- Date: 4–14 April 2014^{[citation needed]}
- Location: East of Aswan, Egypt

Parties
| Arabic Al-Halayel clan | Nubian Al-Dabodeya clan |

Casualties and losses
- 25 killed 50+ injured

= 2014 Aswan tribal clashes =

Series of clashes in Egypt

The Aswan tribal clashes were a series of clashes east of Egypt's southern city of Aswan between two local ethnic tribes: the Arab Al-Halayel (Beni Helal) clan and the Nubian Al-Dabodeya family. Shootings and stabbing occurred throughout the city following verbal insults between students from both sides at a local school on Wednesday, two days before the violence. Cars were torched and homes were looted and burned down. The army had intervened to contain the crisis following a call by Aswan's governor. Vendetta killings are very common in Upper Egypt and can last across generations, but this recent outbreak of feudal violence was described by the police as "the worst in recent memory", threatening to turn into a wide-scale ethnic conflict.

== Friday ==
Violence erupted in the Al-Seel Al-Refy district late Friday April 4, 2014, leaving three people dead as a result of a long running tribal dispute. The clashes were sparked when a woman was harassed and students from both sides later sprayed offensive graffiti at a local school. The injured were taken to Aswan University Hospital under tight security to avoid acts of vengeance from both sides. Gunfights spread beyond the residential area to outside the local hospital and morgue near the city’s center, a few kilometers away from the touristic and commercial realms of the city.

== Saturday ==
The next day, a second round of intense fighting left 20 people killed and more than fifty injured. The two sides used gunfire and Molotov cocktails resulting in several houses burned to the ground before security forces were able to stop the fighting on Saturday morning. Seventeen of the dead were from the Beni Helal clan. Prime Minister Ibrahim Mahlab formed a fact-finding committee on the incidents to uncover the reasons behind the bloodshed after meetings with the clashing sides and a visit to the scene of incidents.

== Sunday ==
Nubian clan members blocked a main street with burning car tyres while members of the Beni Helal tribe set ablaze carts on another main road. At least two more people were killed and five other were wounded in renewed clashes after 48 hours of violence despite heightened security presence in the region. An angry mob from the Arab clan torched more new Nubian homes after collecting the bodies of their relatives to bury. The attack pushed armed Nubians to retaliate in pitched gun battles. Police struggled to disperse the mob fighting outside the hospital. In the wake of the deaths, the Interior Ministry announced that it had arrested three members of the Bani Hilal tribe that were allegedly involved in the fighting.

== Domestic response ==
Egypt's prime minister Ibrahim Mahlab and interior minister Mohamed Ibrahim traveled to Aswan on Saturday to meet governor Mostfa Yousri as well as tribal leaders involved to help defuse tensions and visited the site where the violence took place. Mahlab promised to arrest perpetrators and seize unlicensed weapons and military forces have already been deployed in the area to prevent further clashes. Security presence also intensified and a curfew was imposed when clashes were renewed on Sunday.

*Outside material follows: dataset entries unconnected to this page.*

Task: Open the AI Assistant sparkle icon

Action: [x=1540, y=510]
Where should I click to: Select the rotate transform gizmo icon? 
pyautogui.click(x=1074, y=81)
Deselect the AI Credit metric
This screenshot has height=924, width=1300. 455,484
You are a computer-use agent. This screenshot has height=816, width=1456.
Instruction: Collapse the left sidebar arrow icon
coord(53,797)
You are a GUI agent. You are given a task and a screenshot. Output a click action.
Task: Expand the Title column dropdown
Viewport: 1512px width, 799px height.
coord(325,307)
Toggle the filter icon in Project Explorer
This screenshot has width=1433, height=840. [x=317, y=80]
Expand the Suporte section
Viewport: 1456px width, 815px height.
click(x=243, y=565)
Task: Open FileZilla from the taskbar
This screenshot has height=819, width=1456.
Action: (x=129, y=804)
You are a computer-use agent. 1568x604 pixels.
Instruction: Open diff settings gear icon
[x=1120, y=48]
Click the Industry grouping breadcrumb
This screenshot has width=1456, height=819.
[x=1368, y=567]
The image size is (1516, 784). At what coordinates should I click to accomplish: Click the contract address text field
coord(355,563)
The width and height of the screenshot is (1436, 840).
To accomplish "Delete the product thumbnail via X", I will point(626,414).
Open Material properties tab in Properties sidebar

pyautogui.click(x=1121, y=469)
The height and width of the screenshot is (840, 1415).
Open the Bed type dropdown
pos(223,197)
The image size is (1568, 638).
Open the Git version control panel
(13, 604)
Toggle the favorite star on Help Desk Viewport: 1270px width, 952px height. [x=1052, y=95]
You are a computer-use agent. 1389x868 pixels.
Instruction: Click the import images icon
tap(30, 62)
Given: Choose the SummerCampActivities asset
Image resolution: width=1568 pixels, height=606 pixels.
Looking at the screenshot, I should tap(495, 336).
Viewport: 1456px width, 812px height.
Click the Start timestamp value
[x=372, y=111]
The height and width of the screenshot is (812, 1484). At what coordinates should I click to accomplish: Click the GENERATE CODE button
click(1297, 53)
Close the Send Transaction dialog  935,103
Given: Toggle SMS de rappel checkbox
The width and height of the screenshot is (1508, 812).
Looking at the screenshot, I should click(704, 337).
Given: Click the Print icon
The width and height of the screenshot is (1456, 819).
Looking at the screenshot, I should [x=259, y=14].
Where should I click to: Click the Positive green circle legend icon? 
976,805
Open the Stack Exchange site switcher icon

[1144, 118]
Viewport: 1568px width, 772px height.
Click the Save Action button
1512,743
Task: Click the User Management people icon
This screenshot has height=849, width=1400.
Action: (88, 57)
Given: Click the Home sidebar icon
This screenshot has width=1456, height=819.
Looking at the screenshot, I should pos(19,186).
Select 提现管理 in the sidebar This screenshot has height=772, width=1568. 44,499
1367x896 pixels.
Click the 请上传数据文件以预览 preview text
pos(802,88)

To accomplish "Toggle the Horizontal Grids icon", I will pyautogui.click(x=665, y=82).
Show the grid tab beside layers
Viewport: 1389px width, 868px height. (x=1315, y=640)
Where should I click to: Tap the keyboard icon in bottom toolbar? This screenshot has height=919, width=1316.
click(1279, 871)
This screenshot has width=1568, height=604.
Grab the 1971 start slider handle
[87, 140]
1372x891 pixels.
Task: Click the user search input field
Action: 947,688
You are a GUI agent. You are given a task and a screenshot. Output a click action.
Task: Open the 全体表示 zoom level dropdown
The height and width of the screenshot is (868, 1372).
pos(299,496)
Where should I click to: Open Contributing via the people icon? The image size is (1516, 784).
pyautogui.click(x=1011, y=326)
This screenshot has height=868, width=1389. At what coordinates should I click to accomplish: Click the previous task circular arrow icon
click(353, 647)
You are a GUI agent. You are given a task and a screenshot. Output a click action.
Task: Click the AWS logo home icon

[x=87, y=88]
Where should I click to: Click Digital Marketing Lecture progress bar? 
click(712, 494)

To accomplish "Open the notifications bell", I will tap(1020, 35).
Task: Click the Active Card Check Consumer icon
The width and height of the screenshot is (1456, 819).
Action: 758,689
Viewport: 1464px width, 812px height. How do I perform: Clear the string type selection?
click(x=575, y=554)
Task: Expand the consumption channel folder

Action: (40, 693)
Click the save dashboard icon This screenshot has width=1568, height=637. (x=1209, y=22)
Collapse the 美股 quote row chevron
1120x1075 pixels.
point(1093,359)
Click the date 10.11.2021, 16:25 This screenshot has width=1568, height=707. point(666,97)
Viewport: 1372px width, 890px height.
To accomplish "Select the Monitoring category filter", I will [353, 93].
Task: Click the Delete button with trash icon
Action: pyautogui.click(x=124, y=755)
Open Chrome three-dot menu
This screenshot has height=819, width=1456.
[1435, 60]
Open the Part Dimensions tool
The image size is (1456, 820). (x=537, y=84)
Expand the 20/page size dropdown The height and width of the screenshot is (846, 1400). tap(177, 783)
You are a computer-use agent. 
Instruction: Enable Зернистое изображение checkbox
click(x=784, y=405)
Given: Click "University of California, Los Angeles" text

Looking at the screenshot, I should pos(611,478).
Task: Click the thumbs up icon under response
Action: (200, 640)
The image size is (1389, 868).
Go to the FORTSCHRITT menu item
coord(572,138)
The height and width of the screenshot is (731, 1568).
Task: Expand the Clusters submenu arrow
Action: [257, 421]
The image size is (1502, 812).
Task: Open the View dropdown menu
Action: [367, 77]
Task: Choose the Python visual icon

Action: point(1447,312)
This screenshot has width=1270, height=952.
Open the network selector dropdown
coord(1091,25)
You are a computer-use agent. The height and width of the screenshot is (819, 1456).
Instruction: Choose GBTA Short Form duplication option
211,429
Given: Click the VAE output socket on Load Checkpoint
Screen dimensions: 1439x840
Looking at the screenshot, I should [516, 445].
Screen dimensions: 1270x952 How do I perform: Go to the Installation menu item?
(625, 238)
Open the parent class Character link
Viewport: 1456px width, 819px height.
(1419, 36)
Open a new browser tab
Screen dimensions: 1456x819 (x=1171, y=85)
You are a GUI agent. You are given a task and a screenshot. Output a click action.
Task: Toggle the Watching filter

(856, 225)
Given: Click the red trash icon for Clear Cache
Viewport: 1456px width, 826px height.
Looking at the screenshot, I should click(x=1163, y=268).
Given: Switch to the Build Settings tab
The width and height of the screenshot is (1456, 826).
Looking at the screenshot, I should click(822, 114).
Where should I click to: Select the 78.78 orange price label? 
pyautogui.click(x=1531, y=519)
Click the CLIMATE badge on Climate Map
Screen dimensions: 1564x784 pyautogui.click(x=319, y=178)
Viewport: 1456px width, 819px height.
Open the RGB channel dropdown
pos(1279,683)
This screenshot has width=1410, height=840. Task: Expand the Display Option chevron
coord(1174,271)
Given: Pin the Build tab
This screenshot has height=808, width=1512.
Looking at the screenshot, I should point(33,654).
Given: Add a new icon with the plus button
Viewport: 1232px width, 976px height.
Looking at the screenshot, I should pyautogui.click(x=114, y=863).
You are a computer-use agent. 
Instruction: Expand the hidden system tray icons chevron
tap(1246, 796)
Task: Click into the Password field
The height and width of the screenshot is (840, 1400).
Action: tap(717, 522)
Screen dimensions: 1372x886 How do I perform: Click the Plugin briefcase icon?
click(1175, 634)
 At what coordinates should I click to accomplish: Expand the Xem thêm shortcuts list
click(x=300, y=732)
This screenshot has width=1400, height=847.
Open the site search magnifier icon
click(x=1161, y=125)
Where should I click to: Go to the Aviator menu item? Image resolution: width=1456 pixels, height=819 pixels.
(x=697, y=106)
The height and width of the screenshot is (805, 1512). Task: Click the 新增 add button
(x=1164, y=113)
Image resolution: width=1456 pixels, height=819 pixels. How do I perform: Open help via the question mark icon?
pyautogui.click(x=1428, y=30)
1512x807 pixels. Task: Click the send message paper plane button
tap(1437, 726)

The military accused the Muslim Brotherhood of involvement in the strife. Another joint statement by the two clans accused "invisible hands" of igniting the feud. A former member of parliament who had previously mediated between the two sides, told Egyptian media that the handwriting in the graffiti insulting both tribes was the same and noted that a "third party aimed to create strife." The undersecretary of the local Ministry of Endowment office claimed that a teacher who "belongs to the Brotherhood" drew the graffiti.

On 13 April 2014, Al-Azhar Sheikh Ahmed el-Tayeb went to Aswan in order to complete mediation between the two rivals. el-Tayeb announced that a committee will be formed by Al-Azhar to supervise compensation.